On sent que les influences passées de Kendrick ont été rassemblées sur ce projet, mais qu’il reste conscient des tendances actuelles. On a des basses récurrentes à travers les morceaux, des rythmes saccadés, des changements de tonalité maîtrisés, et on retrouve tout de même des extraits de jazz en fond comme sur FEEL (Thundercat) ou PRIDE (Steve Lacy) ou même des samples des années 60-70 (O-C Smith, 24-Carat Black, Ted Taylor).
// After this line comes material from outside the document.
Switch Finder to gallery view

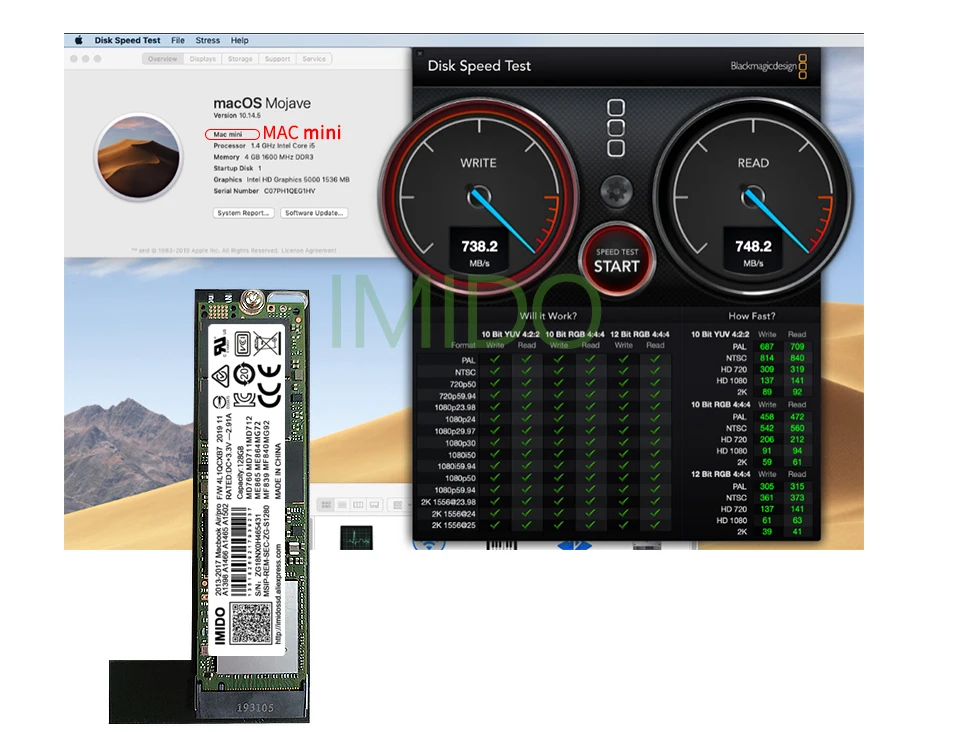[372, 505]
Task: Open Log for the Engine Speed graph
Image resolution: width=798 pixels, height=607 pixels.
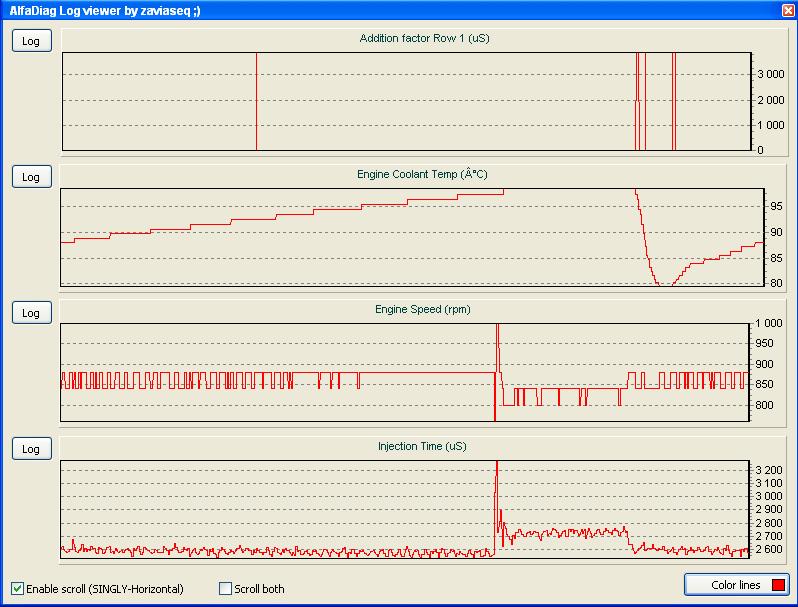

Kendrick varie son flow comme jamais, parfois à plusieurs reprises sur le même morceau, on le sent démoniaque à quelques reprises, sombre et résigné. Son storytelling, parfois très simple comme sur BLOOD, parvient tout de même à dresser une image et une cinématique des scènes dont il parle. Comme sur How Much A Dollar Cost de son précédent album, sa narration suffit à nous immerger dans son monde. Il s’étale sur des variétés de sons différents, il démontre que ses talents de rappeur sont multiples, et ça en devient presque indécent à quel point il domine son sujet.
C’est une écoute exigeante, mais aussi plus accessible en terme de signification que ses précédents projets. Ce n’est pas un album qui offre la réponse à une question sociale ou qui va provoquer des émeutes, mais qui offre plutôt un regard contrebalancé sur la condition humaine sous différentes perspectives.
Kendrick propose ici une œuvre centrée sur lui et un album différent qui définira sa carrière.